[Items from a data source]
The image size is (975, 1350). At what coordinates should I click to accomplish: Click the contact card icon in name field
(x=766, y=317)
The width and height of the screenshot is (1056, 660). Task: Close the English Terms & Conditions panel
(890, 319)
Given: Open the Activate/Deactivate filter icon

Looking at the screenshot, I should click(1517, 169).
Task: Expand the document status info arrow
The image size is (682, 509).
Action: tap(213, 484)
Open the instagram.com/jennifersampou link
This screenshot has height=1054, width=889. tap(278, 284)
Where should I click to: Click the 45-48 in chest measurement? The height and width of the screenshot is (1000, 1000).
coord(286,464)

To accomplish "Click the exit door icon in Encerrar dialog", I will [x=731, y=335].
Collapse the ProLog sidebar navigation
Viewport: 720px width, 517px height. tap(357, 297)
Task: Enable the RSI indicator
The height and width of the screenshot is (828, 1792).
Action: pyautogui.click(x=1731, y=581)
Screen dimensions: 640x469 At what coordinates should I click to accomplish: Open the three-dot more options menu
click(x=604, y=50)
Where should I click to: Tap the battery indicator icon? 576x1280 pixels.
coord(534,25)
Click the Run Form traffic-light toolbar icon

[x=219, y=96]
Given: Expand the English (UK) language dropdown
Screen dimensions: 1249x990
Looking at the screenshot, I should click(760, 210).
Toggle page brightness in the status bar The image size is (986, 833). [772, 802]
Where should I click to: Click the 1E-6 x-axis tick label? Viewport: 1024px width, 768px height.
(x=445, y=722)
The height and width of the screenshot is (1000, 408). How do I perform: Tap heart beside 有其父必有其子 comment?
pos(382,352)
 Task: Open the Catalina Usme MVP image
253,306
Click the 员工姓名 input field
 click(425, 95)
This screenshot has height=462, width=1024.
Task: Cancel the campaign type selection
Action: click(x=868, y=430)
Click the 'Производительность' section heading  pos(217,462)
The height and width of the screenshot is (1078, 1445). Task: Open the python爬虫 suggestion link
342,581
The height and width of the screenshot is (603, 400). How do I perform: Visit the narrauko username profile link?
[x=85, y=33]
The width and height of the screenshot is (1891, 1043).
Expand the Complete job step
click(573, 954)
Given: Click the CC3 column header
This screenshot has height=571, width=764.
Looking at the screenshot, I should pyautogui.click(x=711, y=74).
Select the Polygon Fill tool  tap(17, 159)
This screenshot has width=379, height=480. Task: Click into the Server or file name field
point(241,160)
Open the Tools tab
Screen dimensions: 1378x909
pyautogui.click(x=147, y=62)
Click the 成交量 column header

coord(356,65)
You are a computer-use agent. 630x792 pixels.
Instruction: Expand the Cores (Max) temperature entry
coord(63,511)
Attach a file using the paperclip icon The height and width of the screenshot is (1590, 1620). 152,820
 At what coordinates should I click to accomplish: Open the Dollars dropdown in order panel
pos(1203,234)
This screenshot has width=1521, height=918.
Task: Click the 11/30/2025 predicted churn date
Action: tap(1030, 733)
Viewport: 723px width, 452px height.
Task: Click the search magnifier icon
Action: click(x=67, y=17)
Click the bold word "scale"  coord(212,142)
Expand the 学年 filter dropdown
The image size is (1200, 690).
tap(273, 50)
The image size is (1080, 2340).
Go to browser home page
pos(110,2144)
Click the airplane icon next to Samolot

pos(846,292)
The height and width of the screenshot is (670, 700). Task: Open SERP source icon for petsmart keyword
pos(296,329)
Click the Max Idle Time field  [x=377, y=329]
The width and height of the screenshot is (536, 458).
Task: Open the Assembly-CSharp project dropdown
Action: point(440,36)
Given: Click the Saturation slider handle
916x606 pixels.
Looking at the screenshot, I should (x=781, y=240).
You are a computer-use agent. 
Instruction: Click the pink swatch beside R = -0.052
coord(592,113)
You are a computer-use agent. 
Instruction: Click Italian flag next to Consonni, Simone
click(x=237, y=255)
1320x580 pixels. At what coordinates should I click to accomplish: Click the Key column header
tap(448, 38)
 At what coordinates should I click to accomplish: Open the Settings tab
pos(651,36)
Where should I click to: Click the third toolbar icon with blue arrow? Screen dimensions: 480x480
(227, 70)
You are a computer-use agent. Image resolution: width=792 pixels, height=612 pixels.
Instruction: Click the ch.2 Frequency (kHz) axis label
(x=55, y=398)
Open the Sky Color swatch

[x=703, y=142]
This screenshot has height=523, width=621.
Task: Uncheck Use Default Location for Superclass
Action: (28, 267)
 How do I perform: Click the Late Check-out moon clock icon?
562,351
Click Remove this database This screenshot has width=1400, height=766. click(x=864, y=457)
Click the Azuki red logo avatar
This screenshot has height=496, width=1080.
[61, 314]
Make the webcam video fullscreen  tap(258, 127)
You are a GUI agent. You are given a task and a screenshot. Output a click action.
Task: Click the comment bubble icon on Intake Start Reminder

Task to carry out: Can you repeat, word for word, every line above from the one containing "Toggle page brightness" down to the one containing "Click the 'Производительность'", including both?

Task response:
Toggle page brightness in the status bar The image size is (986, 833). [772, 802]
Where should I click to: Click the 1E-6 x-axis tick label? Viewport: 1024px width, 768px height.
(x=445, y=722)
The height and width of the screenshot is (1000, 408). How do I perform: Tap heart beside 有其父必有其子 comment?
pos(382,352)
 Task: Open the Catalina Usme MVP image
253,306
Click the 员工姓名 input field
 click(425, 95)
This screenshot has height=462, width=1024.
Task: Cancel the campaign type selection
Action: click(x=868, y=430)
Click the 'Производительность' section heading  pos(217,462)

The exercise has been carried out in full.